Colvin also remembers the moment the jail door closed. It was just like a Western movie, she says.
“And then I got scared, and panic come over me, and I started crying. Then I started saying the Lord’s Prayer,” she says.
Now her story is the subject of a new book, Claudette Colvin: Twice Toward Justice.
Author Phil Hoose says that despite a few articles about her in the Birmingham press and in USA Today, and brief mentions in some books about the civil rights movement, most people don’t know about the role Colvin played in the bus boycotts.
Hoose couldn’t get over that there was this teenager, nine months before Rosa Parks, “in the same city, in the same bus system, with very tough consequences, hauled off the bus, handcuffed, jailed and nobody really knew about it.”
He also believes Colvin is important because she challenged the law in court, one of four women plaintiffs in Browder v. Gayle, the court case that successfully overturned bus segregation laws in Montgomery and Alabama.
There are many reasons why Claudette Colvin has been pretty much forgotten. She hardly ever told her story when she moved to New York City. In her new community, hardly anyone was talking about integration; instead, most people were talking about black enterprises, black power and Malcolm X.
When asked why she is little known and why everyone thinks only of Rosa Parks, Colvin says the NAACP and all the other black organizations felt Parks would be a good icon because “she was an adult. They didn’t think teenagers would be reliable.”
She also says Parks had the right hair and the right look.
“Her skin texture was the kind that people associate with the middle class,” says Colvin. “She fit that profile.”
David Garrow, a historian and the author of Bearing the Cross: Martin Luther King Jr. and the Southern Christian Leadership Conference, says people may think that Parks’ action was spontaneous, but black civic leaders had been thinking about what to do about the Montgomery buses for years.
After Colvin’s arrest, she found herself shunned by parts of her community. She experienced various difficulties and became pregnant. Civil rights leaders felt she was an inappropriate symbol for a test case.
Parks was the secretary of the NACCP. She was well-known and respected and, says Garrow, Parks had a “natural gravitas” and was an “inherently impressive person.”

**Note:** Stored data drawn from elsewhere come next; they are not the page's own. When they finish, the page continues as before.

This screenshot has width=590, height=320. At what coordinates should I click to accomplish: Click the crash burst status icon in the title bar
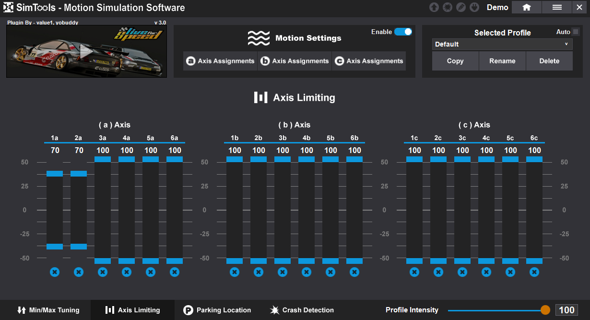(447, 7)
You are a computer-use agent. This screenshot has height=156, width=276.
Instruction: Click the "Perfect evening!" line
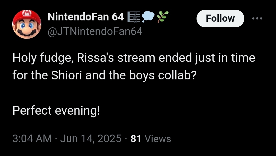click(x=56, y=111)
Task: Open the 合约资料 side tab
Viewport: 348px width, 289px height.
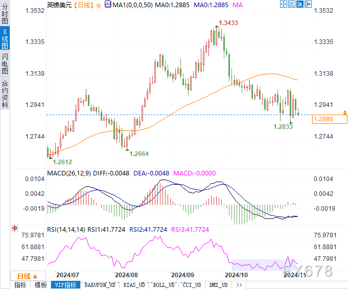Action: [x=5, y=93]
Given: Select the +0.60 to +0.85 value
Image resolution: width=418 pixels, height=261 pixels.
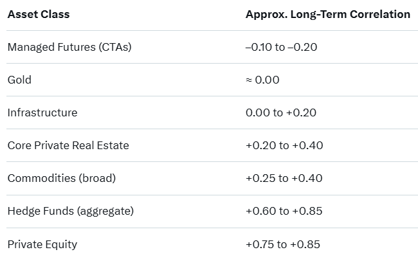Looking at the screenshot, I should pyautogui.click(x=284, y=211).
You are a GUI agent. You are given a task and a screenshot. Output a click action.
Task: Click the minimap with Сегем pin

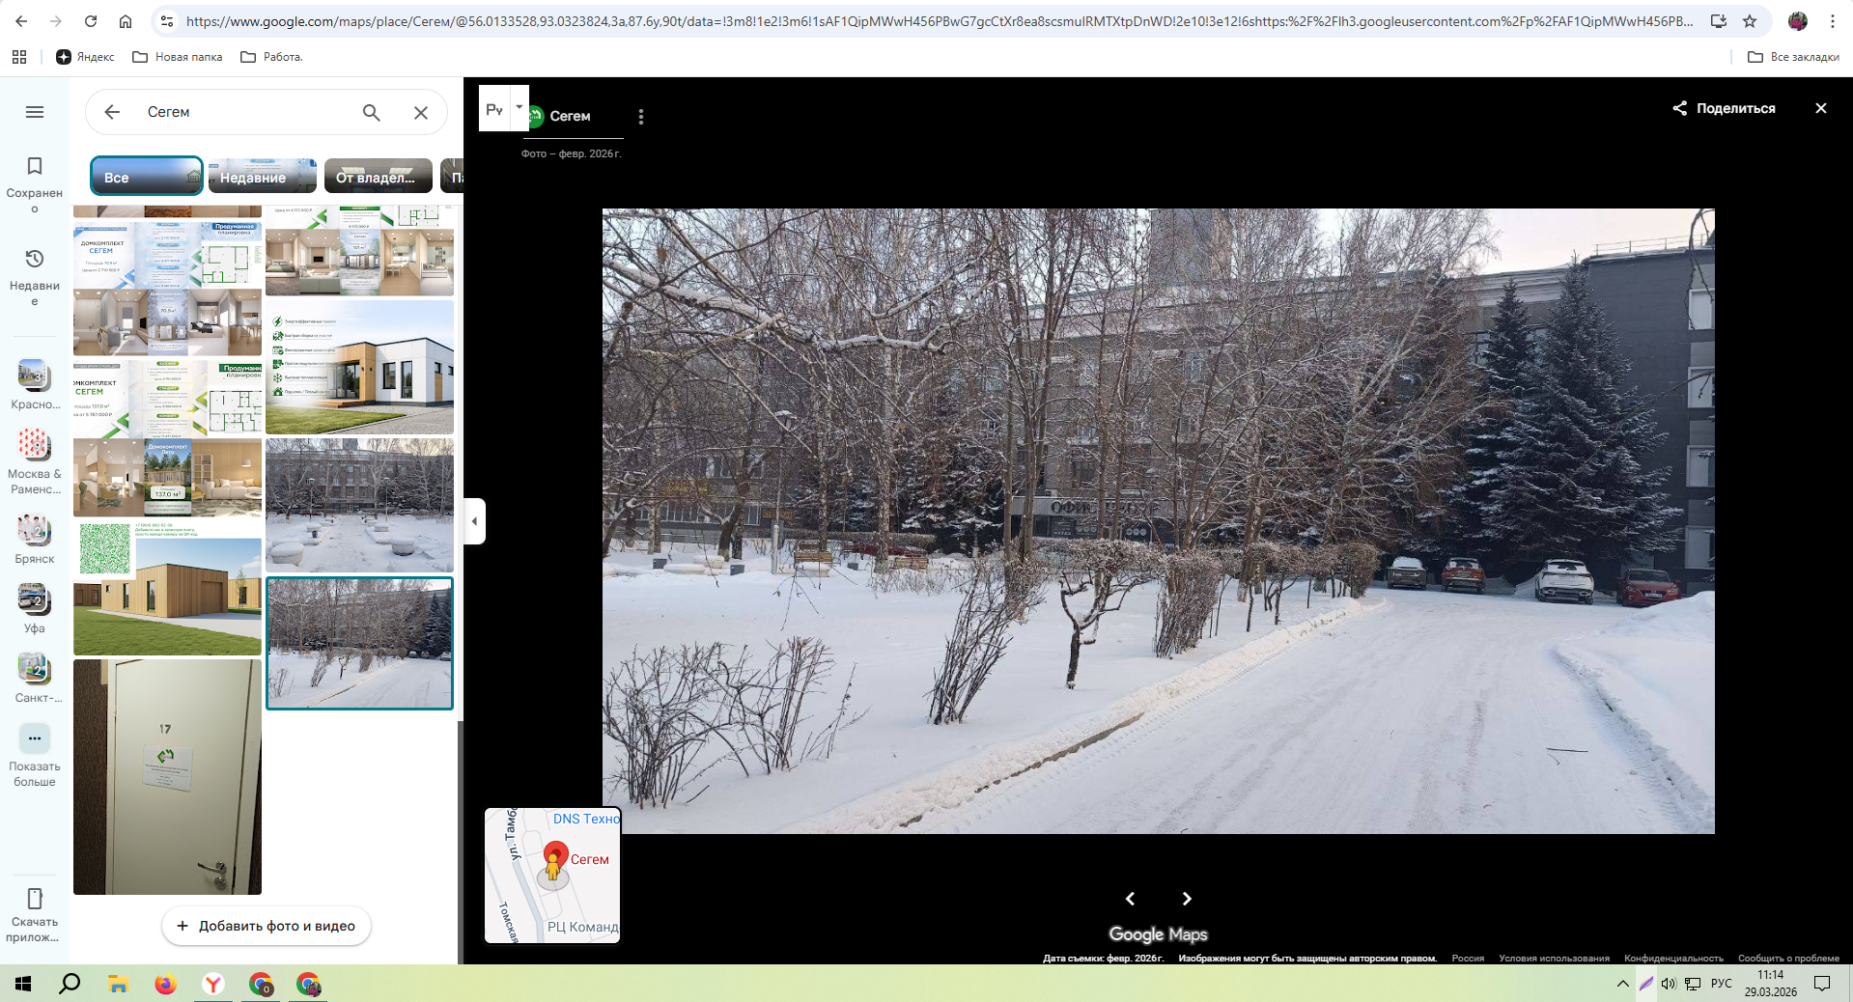click(552, 876)
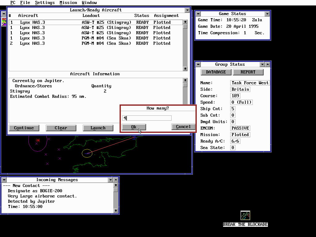This screenshot has width=316, height=237.
Task: Open the Settings menu
Action: [45, 2]
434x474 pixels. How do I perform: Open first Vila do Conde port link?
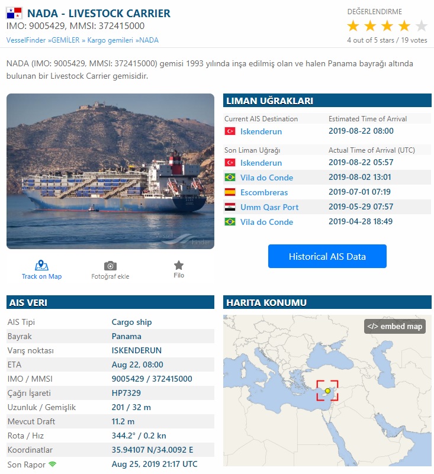(x=266, y=178)
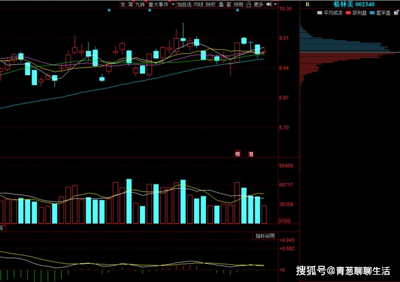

At the same time, Garrow believes attention to Colvin is a healthy corrective, because “the real reality of the movement was often young people and often more than 50 percent women.” The images you most often see are men in suits.
Hoose says he believes Colvin understands the pragmatism that pushed Parks to the fore, but “on the other hand, she did it.”
Hoose says the stories of Parks and the Rev. Martin Luther King Jr. are wonderful, but those are the stories of people in their 30s and 40s. Colvin was 15. Hoose feels his book will bring a fresh teen’s perspective to the struggle to end segregation.